You’ve no doubt noticed that the UK’s state pension age will be rising to 66 years for both men and women by 2020. This move has been made because general good health and longevity have resulted in a rise in the number of elderly people as a percentage of the general population.

Figures from the 2011 Census in England and Wales show that there were 9.2 million people aged 60 years or over, equivalent to 16% of the total population at the time, while other research suggests life expectancy has risen 5 years for women and 7 years for men over the past three decades.

With a default retirement age no longer enforced in the UK, there is no cut-off point at which citizens must give up work. This means older people can continue to contribute to our economy – with there even being suggestions that it is our older workforce which is driving economic recovery.

The over 60s can still contribute to the economy

While 90% of the over 65s were described in the 2011 Census as being ‘economically inactive’, it’s interesting to note that 16% of 65-74 year olds sat at the opposite end of the spectrum.

It’s becoming increasingly common to see older people leading active, healthy lives and there’s no reason why they should be excluded from working because of their age. The Government has already made changes in this direction by abolishing the Default Retirement Age and our country now claims to have the highest number of over 65s in employment since 1992.

Age charity Royal Voluntary Service (formerly WRVS) even claim that over 65s contribute £40 billion to our economy through taxes, spending, social care and volunteering.

Despite the increased demand for pensions, welfare and health services which an older population requires, the charity also suggest economic contribution from older Brits could grow by as much as £77 billion over the next 16 years (by 2030).

The power of the grey pound

Another economic factor of the older population is that their disposable income can be much higher than younger generations. This is partly due to lower fixed costs as mortgages may have been paid off and children are likely to be grown-up and living independently.

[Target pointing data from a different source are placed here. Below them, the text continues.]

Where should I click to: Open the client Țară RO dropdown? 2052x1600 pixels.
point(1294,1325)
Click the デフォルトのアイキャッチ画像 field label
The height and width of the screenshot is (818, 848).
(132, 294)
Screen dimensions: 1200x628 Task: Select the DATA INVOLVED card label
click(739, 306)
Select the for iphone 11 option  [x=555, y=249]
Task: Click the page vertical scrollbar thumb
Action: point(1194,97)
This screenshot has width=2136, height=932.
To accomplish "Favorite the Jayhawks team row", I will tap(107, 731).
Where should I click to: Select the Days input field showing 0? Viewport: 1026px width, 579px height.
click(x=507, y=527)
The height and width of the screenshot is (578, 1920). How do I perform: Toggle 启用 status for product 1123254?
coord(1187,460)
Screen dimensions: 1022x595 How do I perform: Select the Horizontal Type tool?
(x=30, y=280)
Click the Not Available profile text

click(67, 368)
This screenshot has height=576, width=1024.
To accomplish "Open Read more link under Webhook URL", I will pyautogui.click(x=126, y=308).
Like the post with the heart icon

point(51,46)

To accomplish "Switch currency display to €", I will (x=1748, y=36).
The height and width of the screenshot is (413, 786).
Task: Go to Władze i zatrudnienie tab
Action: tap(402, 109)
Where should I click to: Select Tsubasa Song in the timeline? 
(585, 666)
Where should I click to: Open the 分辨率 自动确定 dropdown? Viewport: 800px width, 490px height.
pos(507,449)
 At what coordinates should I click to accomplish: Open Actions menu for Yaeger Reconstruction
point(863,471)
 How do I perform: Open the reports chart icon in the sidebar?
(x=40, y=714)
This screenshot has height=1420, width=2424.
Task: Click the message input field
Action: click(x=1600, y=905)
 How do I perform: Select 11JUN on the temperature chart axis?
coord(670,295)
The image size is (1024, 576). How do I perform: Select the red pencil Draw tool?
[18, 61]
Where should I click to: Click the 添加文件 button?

For some, increased funds have come from maturing savings and investments. For others, more available cash could be due to downsizing from family homes to affordable and high quality retirement homes.

The result is that older consumers are spending more, with this money going directly into our economy. A report by Saga, a financial services and leisure company for the over 50s, revealed that this age group accounted for over 47% of UK household spending in 2012.

For those who are still working, the amount available to spend on goods and services will be even greater which can only be good for the UK economy.

Working people have better health

A 2013 study by the Institute of Economic Affairs (IEA) ‘Work Longer, Live Healthier’ also found that retirement can result in a serious decline in health. It suggests working longer has both health and economic benefits which would positively impact individuals and healthcare resources.

Excluding elderly from our economic activity will therefore not only be detrimental for them, but also for us.